Бородинский долго шарит в нем, находит ключ. Выдвигает остальные ящики, и вдруг я слышу:
— Крылов, трофей! Вот так штука!
Он достает эсэсовский кортик — огромный кинжал с красивой рукояткой из кости. С одной стороны эфеса — фашистская свастика, с другой — под тонким стеклом — маленький круглый портрет владельца кортика. Да это же он — «мальчик», Иштван… То же лицо, тот же нос, брови!
— Ага! — догадливо произносит Бородинский. — Это почетное оружие! Вот какую награду схлопотал у эсэсовцев бедный ребенок.
— А мама плачет… Терзается.
— Артистка. Ты знаешь, Крылов, по-моему, этот Иштван где-то здесь… Черта с два он расстанется со своим кортиком, Это же для него отличительный знак. Чин у него, видно, небольшой. Но зато какая награда!
Утром «господа офицеры» кушают омлет, пьют кофе, Шандорне спрашивает:
— Что вам подать на обед?
— Обедать не будем, — отвечаю я. — Мы уезжаем.
— Так мало побыли у нас?
— К сожалению.
— Да, к сожалению, — говорит Бородинский. — Мы бы хотели осмотреть ваш дом.
Шандорне ведет нас по комнатам.
— Это бывшая детская. Это гостиная. Здесь, видите, пианино, скрипка. В этой комнате мой сын учился музыке. Как он играл Баха! Но война…
Осмотрев комнаты, мы выходим во двор, к машине.
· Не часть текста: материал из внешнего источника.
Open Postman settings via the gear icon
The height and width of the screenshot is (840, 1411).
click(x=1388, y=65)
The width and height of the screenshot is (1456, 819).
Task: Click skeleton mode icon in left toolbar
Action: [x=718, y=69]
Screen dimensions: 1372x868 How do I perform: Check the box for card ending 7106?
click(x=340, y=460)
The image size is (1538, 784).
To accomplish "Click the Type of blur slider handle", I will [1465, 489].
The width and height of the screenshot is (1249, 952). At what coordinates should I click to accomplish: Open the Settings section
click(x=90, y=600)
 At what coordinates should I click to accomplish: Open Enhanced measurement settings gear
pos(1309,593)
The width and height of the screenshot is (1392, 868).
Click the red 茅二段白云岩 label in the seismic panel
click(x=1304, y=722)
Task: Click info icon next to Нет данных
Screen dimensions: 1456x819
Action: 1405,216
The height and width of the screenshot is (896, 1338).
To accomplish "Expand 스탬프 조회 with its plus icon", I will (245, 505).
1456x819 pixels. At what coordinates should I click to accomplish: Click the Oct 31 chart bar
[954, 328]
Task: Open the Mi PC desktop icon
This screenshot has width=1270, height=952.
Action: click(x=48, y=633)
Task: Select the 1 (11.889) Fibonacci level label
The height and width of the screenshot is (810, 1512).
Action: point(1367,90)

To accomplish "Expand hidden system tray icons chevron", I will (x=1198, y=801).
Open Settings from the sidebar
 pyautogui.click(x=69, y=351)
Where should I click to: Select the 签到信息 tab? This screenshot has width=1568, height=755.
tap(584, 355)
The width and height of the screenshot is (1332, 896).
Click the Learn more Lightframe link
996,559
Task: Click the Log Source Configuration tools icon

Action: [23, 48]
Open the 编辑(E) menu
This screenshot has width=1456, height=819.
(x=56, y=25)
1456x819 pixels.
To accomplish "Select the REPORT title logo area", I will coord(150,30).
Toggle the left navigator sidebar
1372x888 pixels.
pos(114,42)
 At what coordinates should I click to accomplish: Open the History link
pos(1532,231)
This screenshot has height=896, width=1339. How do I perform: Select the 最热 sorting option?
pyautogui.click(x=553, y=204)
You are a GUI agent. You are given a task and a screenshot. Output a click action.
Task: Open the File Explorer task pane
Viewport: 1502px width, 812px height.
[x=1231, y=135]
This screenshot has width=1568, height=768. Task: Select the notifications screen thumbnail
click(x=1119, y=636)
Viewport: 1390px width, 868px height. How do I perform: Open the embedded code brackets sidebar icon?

— А все-таки надо слазить на сеновал, — говорит Бородинский, увидев около большого сарая лестницу-стремянку.
Он поднимается на сеновал первым, я — за ним. Бородинский вдруг кидается на сено и впивается в него руками. Тотчас же раздается выстрел.
— Он! — кричит Бородинский.
Из-под сена появляется голова человека. Я бросаюсь на него. Ударяю по голове рукояткой пистолета, хватаю за руки, наваливаюсь.
На сеновале появляется шофер.
— Ремень! Вяжи! — кричит Бородинский.
Мы выворачиваем руки обитателю сеновала, связываем их за спиной.
Связанный пытается ударить меня головой, но я уклоняюсь и даю ему крепкую подножку. Он падает. Связываем и ноги.
Да, это Иштван, обладатель почетного эсэсовского оружия, «бедный мальчик», которого война оторвала от занятия музыкой.
Иштван лежит на сене, громко сопит. Я поворачиваюсь к Бородинскому. Он откинулся к стенке, чуть прикрыл глаза, с лица капает пот, по рукаву гимнастерки течет кровь, рука беспомощно повисла…
— Ты ранен?
— Этот гад мне плечо прострелил.
— Пакета в машине нет? — спрашиваю шофера.
— Есть. Я в один момент.
Снимаем с Бородинского гимнастерку, рубашку. Перевязываем плечо. Бинт немедленно становится красным, набухает.
— Заводи машину, — говорю я шоферу, — сиди с автоматом внизу. Смотри в оба.
Связанный ворочается, пытается порвать ремни.
Около люка я вижу вилы. И тут же само собой появляется решение: надо проколоть ими сено. Несколько уколов — и зубцы вил стукаются о что-то твердое. Раскапываю: полевая военная радиостанция.
Ах, вот зачем сидел на сеновале Иштван! Разведчик в нашем тылу. Конечно, радиостанция нужна была ему не для того, чтобы слушать фуги Баха…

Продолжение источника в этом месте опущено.